The other missing ingredient from CollegiateLink’s gradual introduction to the community has been publicity. When the college switched to our new feisty, sporty camel last April, the new logo rode the old happy, gangly camel off the bookstore shelves and halfway to Providence before the cheering crowd had even cleared the unveiling ceremony. And while the upperclassmen have mixed feelings about the new camel, you see it on sweatshirts and shorts everywhere. That is because the campaign to make it the default athletic logo for our college was speedy, widespread and aggressive.

I would be willing to bet that among the four classes the logo is probably most popular among the freshmen. Why would I guess this? Because it is the only logo they’ve ever known here.

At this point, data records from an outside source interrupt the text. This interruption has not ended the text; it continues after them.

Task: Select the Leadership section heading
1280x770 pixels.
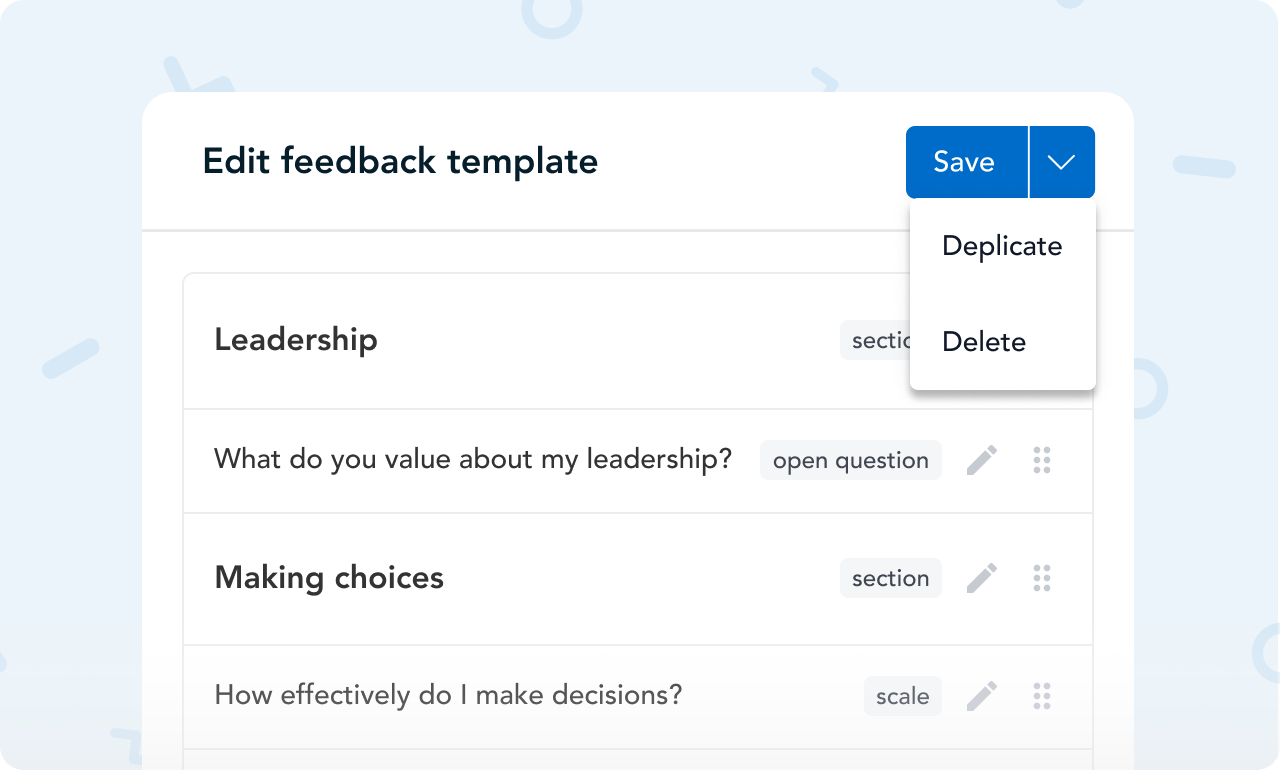Action: pyautogui.click(x=296, y=340)
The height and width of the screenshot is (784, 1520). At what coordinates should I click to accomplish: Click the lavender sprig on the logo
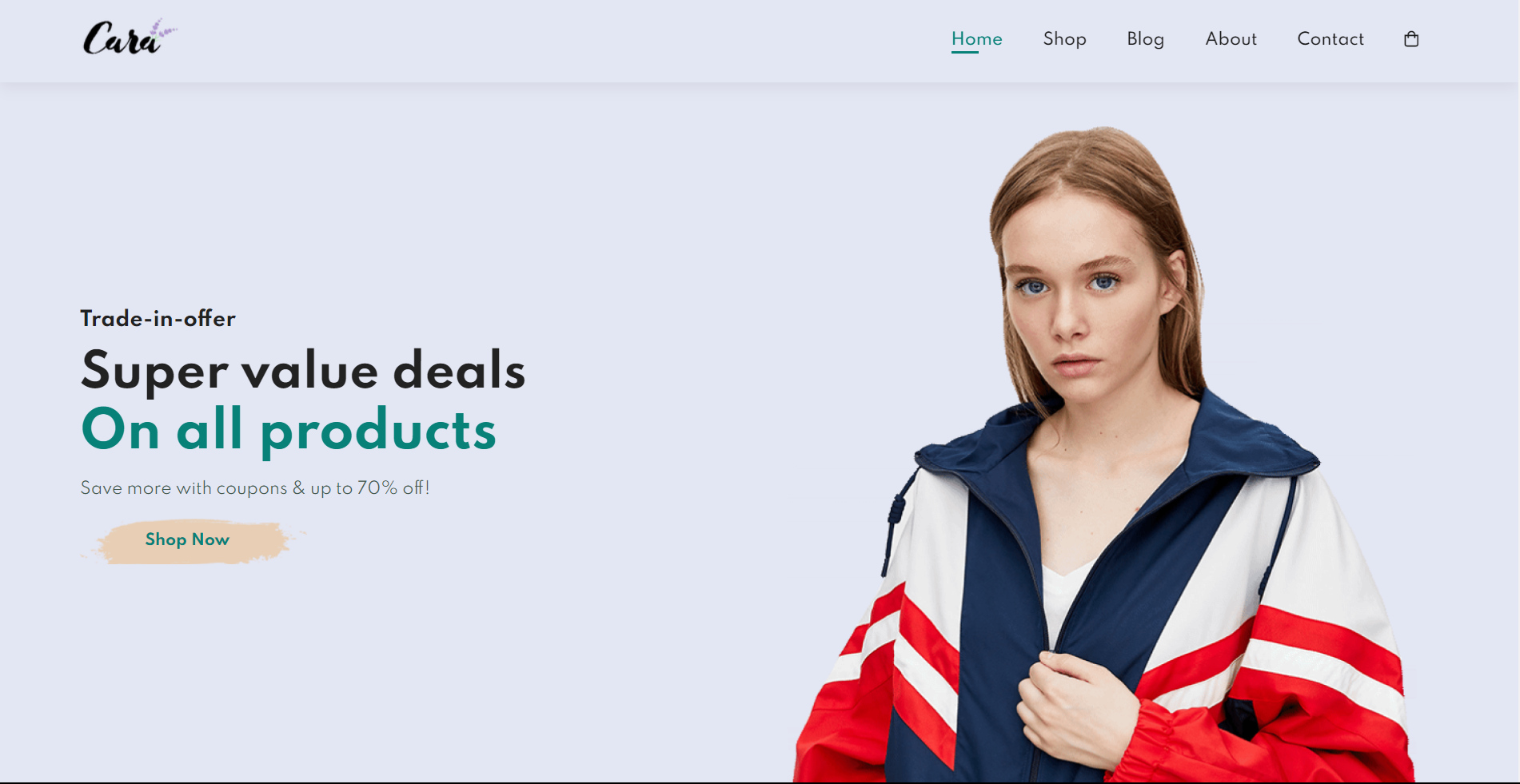162,30
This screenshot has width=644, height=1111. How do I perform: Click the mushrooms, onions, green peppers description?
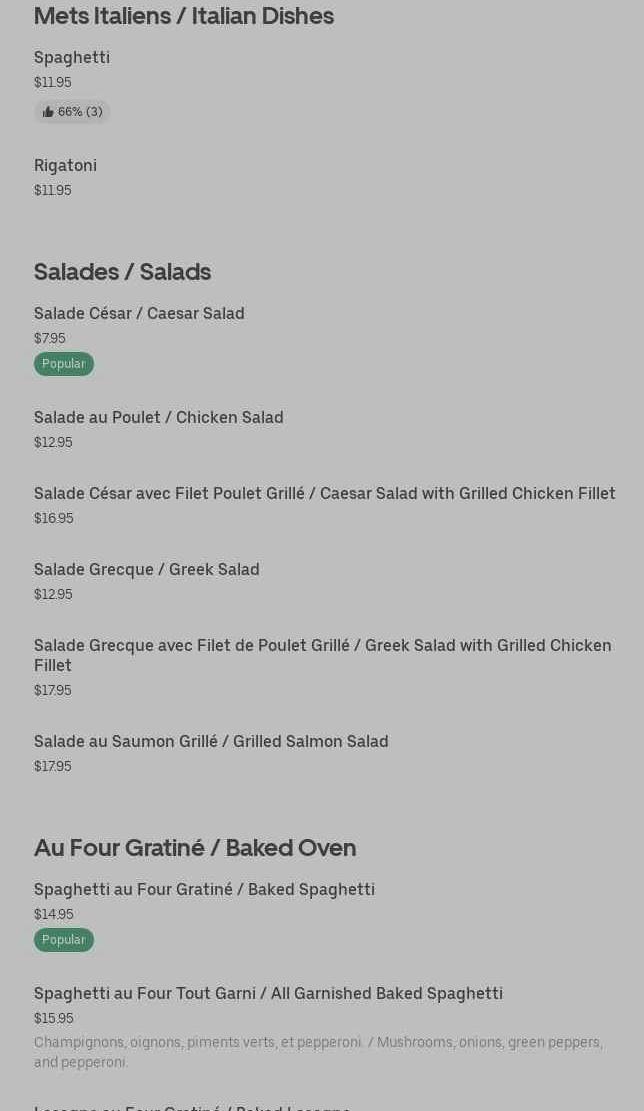pos(318,1052)
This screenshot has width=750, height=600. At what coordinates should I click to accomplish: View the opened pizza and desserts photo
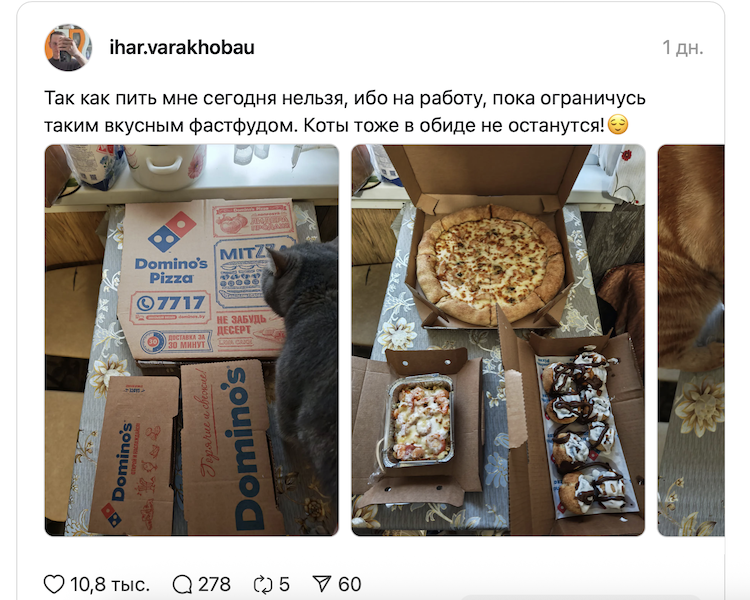click(x=498, y=340)
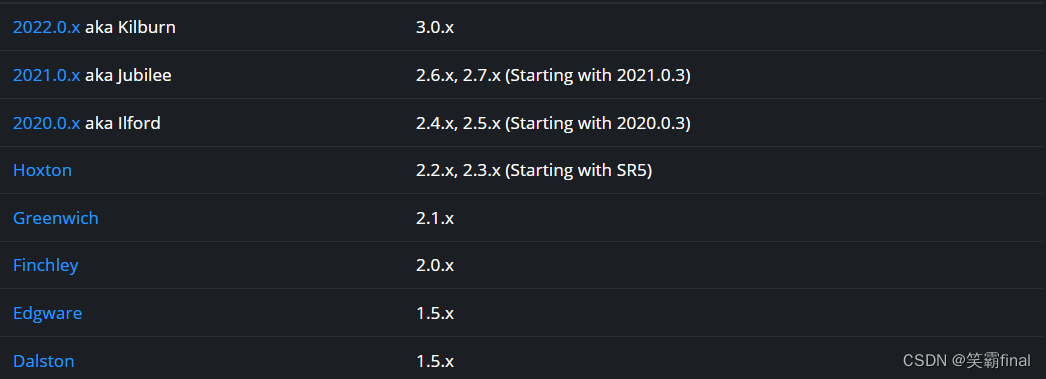1046x379 pixels.
Task: Click the aka Ilford text
Action: coord(123,123)
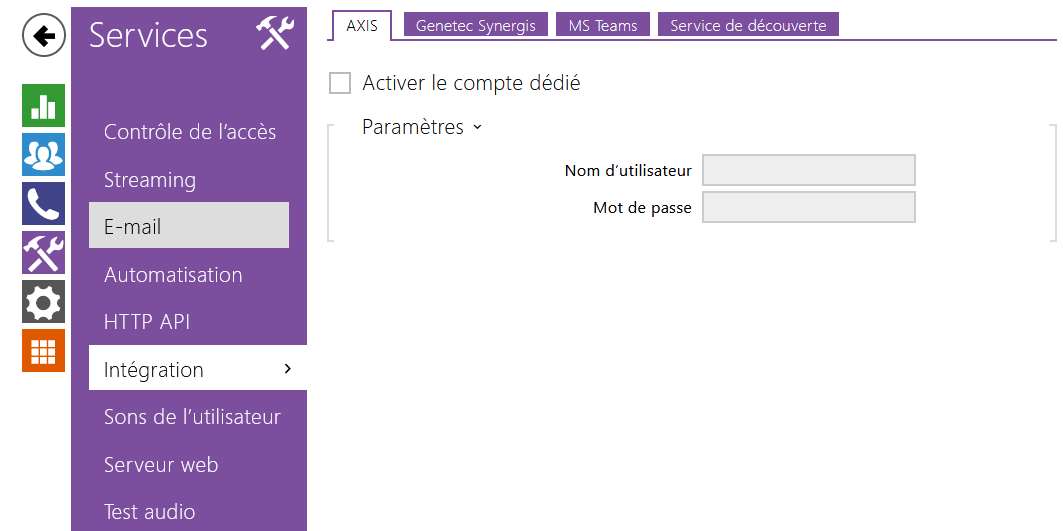Click the back arrow icon
This screenshot has height=531, width=1063.
coord(43,37)
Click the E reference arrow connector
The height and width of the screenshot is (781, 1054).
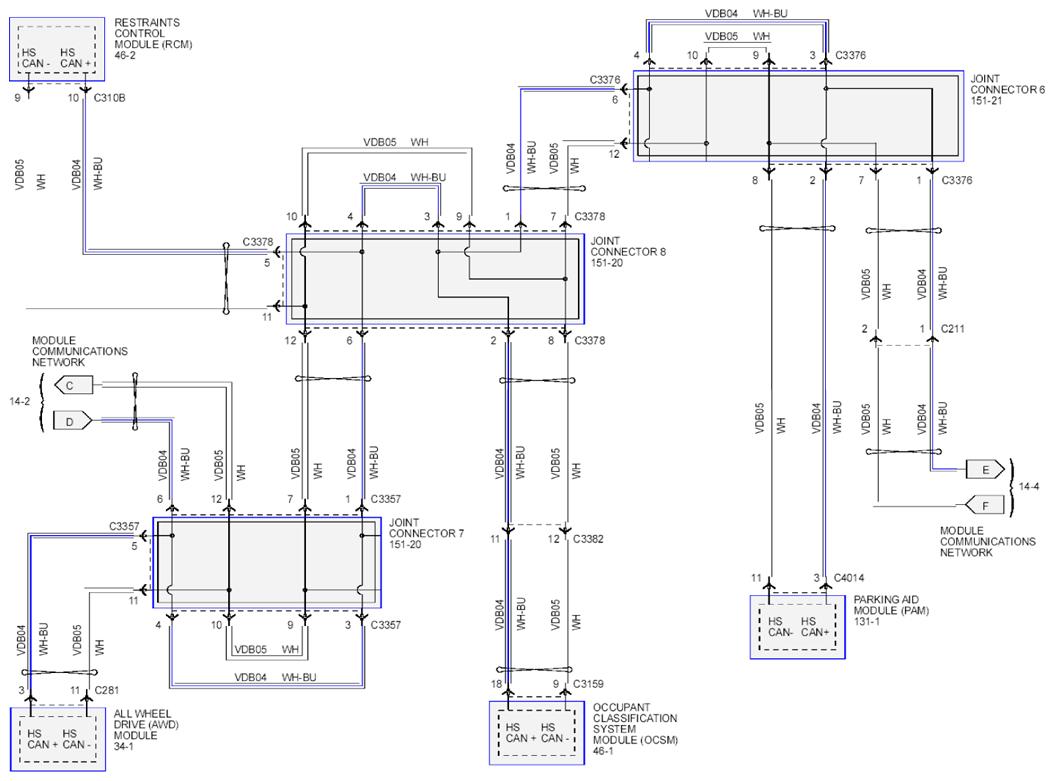985,470
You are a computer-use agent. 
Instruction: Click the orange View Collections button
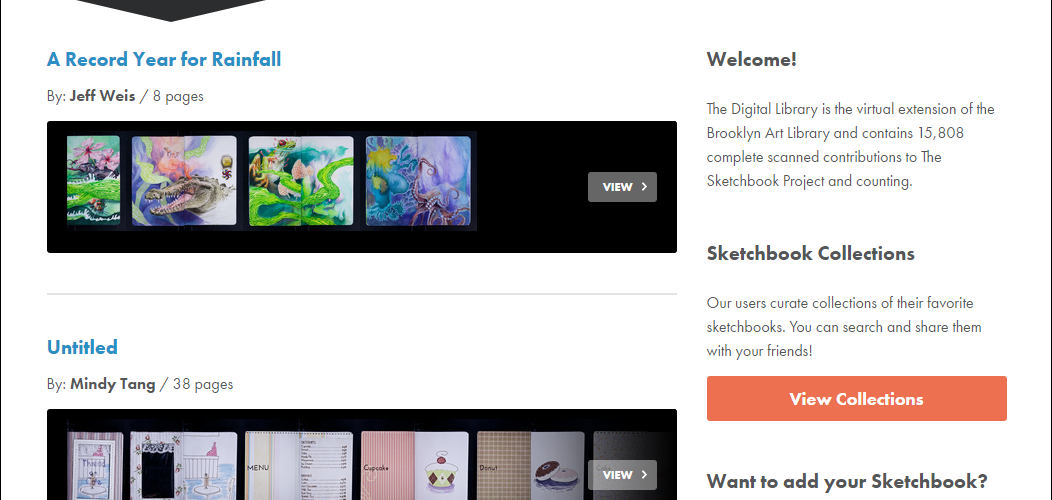[x=856, y=399]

As for CollegiateLink, I have met very few current freshmen who know what it is or what it does. This represents a great failure of advertising and a sign that CollegiateLink has moved backward rather than forward this semester. As is the case with the new camel logo, the impression of CollegiateLink among the older members of our student body may never be fully corrected. However, if CollegiateLink is introduced to incoming freshmen during their orientation, before classes start and clubs have their first meetings, it seems highly unlikely that it will continue to be ignored as a resource among our future club members and presidents.

If we accept that CollegiateLink might need to simplify and clarify its mission, if we aggressively and positively promote it and if it is introduced to new members of our community as they matriculate, CollegiateLink can be a success and can make our student involvement experiences better. And, I think we can all agree that that would just be so, well, fetch.